AM8:30
体温36.8度。
熱は、昨晩下がったままの体温だった。
よかった…!グロブリンが効いてるんだ…!
何だか母まで、力がみなぎってくる。
先生の往診。
先生「こんなに早く効果が見られたということは、やはり川崎病だったということだと思います。

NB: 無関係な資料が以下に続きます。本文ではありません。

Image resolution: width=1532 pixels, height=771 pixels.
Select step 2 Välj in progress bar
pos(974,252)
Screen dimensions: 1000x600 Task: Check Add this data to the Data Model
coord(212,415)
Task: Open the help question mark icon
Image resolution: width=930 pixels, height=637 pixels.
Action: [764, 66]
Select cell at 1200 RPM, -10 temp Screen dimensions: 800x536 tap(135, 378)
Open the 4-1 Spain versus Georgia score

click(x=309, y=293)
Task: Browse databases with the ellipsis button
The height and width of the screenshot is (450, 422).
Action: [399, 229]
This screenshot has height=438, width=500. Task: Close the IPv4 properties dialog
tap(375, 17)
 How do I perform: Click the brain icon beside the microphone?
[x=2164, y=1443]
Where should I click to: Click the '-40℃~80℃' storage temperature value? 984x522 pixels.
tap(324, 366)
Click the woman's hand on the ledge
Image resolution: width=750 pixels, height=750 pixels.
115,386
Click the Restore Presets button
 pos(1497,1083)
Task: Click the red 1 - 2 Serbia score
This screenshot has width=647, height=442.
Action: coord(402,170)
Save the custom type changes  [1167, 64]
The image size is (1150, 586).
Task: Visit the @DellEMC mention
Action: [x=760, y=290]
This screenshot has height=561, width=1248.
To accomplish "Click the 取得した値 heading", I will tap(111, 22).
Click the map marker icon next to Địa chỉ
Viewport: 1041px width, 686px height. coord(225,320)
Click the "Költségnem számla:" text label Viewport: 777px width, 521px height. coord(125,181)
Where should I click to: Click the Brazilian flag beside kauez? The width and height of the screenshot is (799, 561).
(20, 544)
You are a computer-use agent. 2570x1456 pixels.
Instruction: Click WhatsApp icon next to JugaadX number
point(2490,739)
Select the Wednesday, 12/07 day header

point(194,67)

グロブリンは、リンパの炎症など他の病気には効かない薬なので…。」
もう、川崎病=ショックという概念は消えていた。
治れば何でもいい。早くミルミルを元気にしたい。
相変わらず川崎病の症状は少なかった。昨日見られたお腹の発疹も消えていた。
ミルミルの体重から計算されたグロブリンの投与量。
一本目のグロブリンが終わり、二本目の投与が始まる。
昨日も一昨日も、全く食に興味を示さなかったミルミル。
解熱して少し体が楽になったのか、大好きなハッピーターンを何枚か食べたがった。
PM15:30
心エコー検査。
現時点で異常無しと言われる。
「早く解熱したからか、血栓もできていない。」という先生の言葉に、また一段視界が明るくなる。
少しずつ、起き上がることが増えてきたミルミル。
首はまだ痛いと言うが、目に見える腫れはだいぶ引いてきた。
PM19:00
家族が付き添いを交代してくれるというので、急遽数時間家に戻ることができた。
家の中は、一昨日ミルミルと家を出た時のままになっていた。
入院ですっかり日常が変わってしまったと思っていたけれど。
突如、涙が溢れた。
ミルミルのエプロンに、手を拭くガーゼ。
幼稚園で作った作品に、満開の笑顔の写真。
どうしてこんなことになってしまったんだろう。
あんなに元気で明るく、楽しく暮らしていたのに。
どうしてミルミルが、こんな大きな病気に罹ってしまったんだろう。
泣けて泣けて、仕方なかった。
早く病院に戻ってあげたいと思うのに、しばらく泣くことしかできなかった。
数日ぶりにシャワーを浴び、ミルミルの着替えを追加で用意する。
まだまだ退院まで時間がかかるかもしれない。
私がしっかり元気に、付いていないと。
思いっきり泣いたら、幾分気持ちも前向きに変わっていた。
ずっと、涙を堪えるばかりだったから。
母の体もデトックスしたかったのかもしれない。
病院に戻ると、一回めのグロブリン投与は無事に終了していた。
心電図も外れて、身軽になったミルミル。
家族が設置したDVDをご機嫌で視聴し、母が部屋に戻っても、一瞥して知らんぷり。
「ミルミル、ただいま!ママ戻ってきたよ。」
しつこく声をかけると、「うん、おかえじ。」と目線だけくれた。
わんわん泣いていたらどうしようと思って、走って戻ってきたのに。
この数日は、いつにも増してママ命だった。何をするにも、ママママでべったり。
肩透かしを食ったけれど、より体が楽になってきたんだと、何よりもそれが嬉しい。
体温も、36.6度。立派に解熱したまま。
このまま元気になれば、思ってたより早く退院できるかもしれない。
嬉しい。とにかく嬉しく、食い入るようにDVDに夢中なミルミルを何度も抱きしめた。
その夜、ミルミルは発熱後初めてぐっすりと眠った。
初めて、「まま、きちい。」とうなされることなく、朝を迎えることが出来た。